METABOLIC ALTERATIONS DUE TO CHRONIC EXPOSURE TO ACOUSTIC STRESS

MARIANO J. TAVERNA; GUSTAVO A. SOSA; GABRIEL CAO; ANA E. MAMANI; SILVIA MIRANDA

Mar del Platra

Congreso; LXIII REUNION CIENTIFICA DE LA SOCIEDAD ARGENTINA DE INVESTIGACION CLINICA; 2018

Our previous results showed that acoustic stress (AS) induces severe intestinal inflammation and affects glucose homeostasis in the mouse. In this study, we investigated the mechanisms involved in the altered glucose metabolism due to AS. Two-month old CBA/J male mice were subjected to basal oral glucose tolerance tests (OGTT) and then randomized into AS (n=6) and control (n=6) groups.

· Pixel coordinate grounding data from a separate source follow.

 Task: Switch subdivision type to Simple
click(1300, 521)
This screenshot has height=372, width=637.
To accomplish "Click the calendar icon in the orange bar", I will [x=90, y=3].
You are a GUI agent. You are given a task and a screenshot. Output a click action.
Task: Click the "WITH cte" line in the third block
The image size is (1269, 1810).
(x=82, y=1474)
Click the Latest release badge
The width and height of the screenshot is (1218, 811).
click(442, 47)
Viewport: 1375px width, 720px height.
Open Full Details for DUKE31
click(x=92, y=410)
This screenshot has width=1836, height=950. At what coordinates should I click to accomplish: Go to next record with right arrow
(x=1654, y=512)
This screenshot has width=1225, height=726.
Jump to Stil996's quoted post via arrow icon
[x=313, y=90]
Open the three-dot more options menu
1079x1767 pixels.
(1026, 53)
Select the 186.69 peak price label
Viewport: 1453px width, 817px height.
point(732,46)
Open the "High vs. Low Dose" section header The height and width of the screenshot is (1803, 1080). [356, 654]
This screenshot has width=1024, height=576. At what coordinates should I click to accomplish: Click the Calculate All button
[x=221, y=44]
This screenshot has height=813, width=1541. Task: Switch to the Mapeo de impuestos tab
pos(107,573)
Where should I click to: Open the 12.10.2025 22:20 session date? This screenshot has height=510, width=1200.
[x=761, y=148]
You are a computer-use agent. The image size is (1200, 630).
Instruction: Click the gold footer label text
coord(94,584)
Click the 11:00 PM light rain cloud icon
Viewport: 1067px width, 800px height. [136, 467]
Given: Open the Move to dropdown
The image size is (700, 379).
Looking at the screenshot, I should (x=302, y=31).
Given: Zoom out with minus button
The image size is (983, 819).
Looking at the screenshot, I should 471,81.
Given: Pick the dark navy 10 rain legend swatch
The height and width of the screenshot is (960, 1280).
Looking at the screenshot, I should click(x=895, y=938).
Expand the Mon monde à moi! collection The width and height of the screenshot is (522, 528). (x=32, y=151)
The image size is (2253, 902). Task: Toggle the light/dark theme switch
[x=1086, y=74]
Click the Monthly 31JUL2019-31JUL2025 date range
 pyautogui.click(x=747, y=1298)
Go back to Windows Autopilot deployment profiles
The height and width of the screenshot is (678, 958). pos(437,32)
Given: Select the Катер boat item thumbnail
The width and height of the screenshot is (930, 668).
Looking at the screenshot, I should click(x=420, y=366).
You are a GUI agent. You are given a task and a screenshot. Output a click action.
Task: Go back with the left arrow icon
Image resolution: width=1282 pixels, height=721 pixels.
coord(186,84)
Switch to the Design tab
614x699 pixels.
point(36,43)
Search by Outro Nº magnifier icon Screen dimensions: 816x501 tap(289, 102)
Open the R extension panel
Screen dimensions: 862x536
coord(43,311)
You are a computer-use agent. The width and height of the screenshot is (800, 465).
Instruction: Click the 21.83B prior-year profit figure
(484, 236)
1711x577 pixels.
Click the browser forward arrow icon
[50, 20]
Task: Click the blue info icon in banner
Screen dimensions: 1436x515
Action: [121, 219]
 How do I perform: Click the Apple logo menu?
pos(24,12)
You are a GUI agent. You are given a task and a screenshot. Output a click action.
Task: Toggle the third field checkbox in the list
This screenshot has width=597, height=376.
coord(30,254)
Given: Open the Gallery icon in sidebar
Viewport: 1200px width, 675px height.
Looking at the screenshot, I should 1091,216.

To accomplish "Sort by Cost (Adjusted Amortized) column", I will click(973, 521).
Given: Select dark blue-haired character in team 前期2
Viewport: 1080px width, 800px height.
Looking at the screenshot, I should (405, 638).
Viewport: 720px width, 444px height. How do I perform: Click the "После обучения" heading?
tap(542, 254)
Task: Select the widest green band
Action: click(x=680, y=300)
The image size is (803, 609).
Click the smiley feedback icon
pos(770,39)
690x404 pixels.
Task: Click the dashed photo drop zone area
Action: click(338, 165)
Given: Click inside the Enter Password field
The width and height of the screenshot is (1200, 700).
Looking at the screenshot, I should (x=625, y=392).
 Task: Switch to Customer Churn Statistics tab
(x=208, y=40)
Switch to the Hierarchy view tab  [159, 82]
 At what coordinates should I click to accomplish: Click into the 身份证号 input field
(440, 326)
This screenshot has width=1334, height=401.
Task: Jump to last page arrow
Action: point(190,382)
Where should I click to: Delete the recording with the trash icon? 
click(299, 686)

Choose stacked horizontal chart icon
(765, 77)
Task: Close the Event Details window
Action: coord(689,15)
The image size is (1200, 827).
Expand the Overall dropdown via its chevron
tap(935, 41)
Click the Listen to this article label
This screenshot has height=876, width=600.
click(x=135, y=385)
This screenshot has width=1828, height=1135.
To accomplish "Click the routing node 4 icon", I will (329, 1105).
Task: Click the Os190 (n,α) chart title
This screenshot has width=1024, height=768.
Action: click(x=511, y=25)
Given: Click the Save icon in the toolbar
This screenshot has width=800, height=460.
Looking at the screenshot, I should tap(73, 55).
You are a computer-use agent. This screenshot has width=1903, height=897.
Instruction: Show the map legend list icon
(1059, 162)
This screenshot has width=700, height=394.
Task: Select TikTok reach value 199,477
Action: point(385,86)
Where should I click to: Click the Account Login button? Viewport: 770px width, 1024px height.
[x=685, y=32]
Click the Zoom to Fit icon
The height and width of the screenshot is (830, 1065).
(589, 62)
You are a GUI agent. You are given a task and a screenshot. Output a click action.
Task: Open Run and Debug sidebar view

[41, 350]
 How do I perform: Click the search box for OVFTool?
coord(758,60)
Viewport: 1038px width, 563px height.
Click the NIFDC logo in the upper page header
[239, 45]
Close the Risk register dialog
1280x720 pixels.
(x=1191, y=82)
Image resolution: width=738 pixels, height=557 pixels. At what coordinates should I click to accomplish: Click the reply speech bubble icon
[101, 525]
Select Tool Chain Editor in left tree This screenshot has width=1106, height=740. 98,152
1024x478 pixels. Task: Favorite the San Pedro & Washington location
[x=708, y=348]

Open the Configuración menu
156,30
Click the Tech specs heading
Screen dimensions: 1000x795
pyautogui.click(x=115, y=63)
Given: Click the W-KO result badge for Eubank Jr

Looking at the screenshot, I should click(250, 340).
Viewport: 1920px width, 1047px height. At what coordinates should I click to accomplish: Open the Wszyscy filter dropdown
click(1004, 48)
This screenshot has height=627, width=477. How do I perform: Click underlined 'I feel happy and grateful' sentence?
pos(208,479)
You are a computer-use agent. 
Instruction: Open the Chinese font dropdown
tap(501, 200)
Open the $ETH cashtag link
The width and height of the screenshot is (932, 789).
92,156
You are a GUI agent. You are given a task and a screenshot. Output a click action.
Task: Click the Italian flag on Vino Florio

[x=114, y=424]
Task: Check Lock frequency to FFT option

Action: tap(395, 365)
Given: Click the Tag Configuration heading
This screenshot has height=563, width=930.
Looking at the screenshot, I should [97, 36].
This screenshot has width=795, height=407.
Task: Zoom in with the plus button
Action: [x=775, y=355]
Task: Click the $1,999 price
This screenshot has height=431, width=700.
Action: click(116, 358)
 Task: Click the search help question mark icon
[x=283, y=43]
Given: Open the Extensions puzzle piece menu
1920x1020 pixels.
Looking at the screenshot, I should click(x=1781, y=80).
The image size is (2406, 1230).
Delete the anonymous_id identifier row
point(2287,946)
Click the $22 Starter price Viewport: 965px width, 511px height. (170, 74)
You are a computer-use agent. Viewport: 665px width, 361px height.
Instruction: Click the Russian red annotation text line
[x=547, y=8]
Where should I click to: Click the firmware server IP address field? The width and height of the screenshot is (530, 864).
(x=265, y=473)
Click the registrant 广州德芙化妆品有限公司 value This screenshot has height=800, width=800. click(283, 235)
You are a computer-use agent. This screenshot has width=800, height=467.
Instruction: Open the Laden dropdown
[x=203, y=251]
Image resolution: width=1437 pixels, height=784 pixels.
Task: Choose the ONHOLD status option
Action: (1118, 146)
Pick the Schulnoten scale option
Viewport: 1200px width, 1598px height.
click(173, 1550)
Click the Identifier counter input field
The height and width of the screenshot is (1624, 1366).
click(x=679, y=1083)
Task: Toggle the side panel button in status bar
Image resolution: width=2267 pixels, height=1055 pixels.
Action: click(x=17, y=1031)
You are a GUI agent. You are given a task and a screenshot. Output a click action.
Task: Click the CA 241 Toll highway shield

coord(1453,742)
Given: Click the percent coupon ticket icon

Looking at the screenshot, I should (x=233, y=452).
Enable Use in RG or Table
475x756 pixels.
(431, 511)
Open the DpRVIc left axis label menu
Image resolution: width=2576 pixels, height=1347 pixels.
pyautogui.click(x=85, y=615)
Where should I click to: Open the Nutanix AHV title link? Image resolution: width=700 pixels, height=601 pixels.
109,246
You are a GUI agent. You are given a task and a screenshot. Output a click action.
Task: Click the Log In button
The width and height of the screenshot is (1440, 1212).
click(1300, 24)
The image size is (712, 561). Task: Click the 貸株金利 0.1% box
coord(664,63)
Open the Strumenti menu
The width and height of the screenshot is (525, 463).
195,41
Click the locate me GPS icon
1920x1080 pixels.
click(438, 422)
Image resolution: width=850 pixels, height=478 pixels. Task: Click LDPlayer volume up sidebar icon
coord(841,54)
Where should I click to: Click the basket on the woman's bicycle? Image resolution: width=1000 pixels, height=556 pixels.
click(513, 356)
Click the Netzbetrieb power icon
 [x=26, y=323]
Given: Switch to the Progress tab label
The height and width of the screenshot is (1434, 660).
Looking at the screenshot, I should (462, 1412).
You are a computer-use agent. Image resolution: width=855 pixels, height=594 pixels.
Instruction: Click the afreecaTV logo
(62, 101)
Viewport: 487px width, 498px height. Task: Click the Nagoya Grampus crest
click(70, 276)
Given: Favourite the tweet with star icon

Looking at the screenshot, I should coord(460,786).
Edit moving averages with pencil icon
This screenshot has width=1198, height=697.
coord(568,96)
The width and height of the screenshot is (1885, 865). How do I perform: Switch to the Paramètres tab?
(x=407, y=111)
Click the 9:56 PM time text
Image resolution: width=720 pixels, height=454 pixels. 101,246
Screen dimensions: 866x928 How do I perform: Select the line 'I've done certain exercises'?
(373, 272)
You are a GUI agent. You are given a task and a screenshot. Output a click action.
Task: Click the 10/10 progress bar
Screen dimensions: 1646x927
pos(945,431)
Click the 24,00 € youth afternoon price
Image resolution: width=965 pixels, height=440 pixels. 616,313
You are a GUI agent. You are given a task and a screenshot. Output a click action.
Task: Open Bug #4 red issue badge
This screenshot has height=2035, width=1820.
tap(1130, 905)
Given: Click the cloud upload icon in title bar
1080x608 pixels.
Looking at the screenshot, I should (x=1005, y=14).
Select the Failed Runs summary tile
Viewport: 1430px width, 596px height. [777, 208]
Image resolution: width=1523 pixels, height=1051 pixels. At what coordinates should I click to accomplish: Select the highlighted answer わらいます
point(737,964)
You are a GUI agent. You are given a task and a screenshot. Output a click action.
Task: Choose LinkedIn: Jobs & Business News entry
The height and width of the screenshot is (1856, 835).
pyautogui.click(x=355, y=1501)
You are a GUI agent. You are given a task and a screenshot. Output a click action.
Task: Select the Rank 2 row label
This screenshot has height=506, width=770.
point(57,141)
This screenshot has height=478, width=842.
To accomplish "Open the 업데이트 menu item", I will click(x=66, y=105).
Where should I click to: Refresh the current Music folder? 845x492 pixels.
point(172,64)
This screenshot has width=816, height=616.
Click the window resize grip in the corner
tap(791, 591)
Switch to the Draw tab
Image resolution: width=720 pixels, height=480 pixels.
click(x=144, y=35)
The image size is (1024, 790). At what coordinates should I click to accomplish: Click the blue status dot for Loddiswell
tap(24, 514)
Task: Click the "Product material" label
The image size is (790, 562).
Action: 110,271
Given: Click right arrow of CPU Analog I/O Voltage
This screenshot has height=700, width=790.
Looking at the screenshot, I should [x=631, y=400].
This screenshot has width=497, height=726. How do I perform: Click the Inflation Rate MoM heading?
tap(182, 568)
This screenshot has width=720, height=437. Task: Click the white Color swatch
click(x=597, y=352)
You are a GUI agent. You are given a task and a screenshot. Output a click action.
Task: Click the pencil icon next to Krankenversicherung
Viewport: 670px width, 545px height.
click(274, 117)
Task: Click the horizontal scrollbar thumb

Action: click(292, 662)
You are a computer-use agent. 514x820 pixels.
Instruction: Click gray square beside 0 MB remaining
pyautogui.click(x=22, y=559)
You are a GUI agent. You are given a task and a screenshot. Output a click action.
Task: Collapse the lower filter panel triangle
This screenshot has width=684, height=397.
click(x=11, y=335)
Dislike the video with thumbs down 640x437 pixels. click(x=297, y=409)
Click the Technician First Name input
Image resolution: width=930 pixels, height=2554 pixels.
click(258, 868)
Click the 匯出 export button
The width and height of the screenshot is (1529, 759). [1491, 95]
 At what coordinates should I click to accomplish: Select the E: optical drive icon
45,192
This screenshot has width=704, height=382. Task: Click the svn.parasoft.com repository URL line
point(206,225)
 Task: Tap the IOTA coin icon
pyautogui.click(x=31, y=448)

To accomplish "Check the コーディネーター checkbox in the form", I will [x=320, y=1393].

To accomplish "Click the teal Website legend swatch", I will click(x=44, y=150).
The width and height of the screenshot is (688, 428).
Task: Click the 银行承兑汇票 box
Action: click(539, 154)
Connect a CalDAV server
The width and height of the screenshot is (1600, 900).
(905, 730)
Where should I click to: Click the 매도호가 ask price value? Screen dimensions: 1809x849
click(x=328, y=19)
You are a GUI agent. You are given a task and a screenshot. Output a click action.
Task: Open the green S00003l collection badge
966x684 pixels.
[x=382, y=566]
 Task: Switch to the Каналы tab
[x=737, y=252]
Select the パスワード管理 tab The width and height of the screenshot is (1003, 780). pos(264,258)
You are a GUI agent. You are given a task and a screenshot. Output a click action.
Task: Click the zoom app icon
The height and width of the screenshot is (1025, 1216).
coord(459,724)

AS mice were subsequently exposed to 24hs of noise (300Hz-70dB) at 3mo old (1 AS/week, 5 weeks), at 6mo old, and finally at 13mo olded for determining plasma levels of glucose (GLU), total and HDL cholesterol, triglycerides (TGL) and hepatic transaminases (TGP/ TGO). Fasting insulin, glucagon, GLP-1 and GIP concentrations were also determined. Main results showed: I- AS group displayed a trend toward an increased incidence of hepatic adenomas than controls (66.7% vs 16.7%, p=0,07). II- Blood glucose was roughly 70 mg/dl higher in the AS group vs. control mice (GLU = 267.4 vs. 201.0 mg/dl p=0.18). This effect was associated with higher insulin resistance (IR) assessed by TGLxGLU (p=0.0253) and TGL/HDL (p=0.0339) indexes. III- AS mice showed a diminishing in glucagon levels (p=0.0495) and a trend in insulin secretion (HOMA-beta 28.7 vs. 78.6%, p=0.15). IV- Pancreas from AS mice showed signs of hypertrophy and hyperplasia determined by fractal geometry analysis. V- AS group showed an important increase of TGL levels (976.4 vs. 123.0 mg/dl, p=0.0253). VI- Guts from AS group showed damage and alterations of villi and increased expression of TNFα. This observation is associated with lower GIP levels detected in the AS group (p=0.0275). In sum, chronic AS promotes the generation of hepatic tumors, chronic intestinal inflammation and several metabolic alterations, especially hypertriglyceridemia, that lead to pancreas disfunction in part due to lipotoxicity and reduced incretin secretion.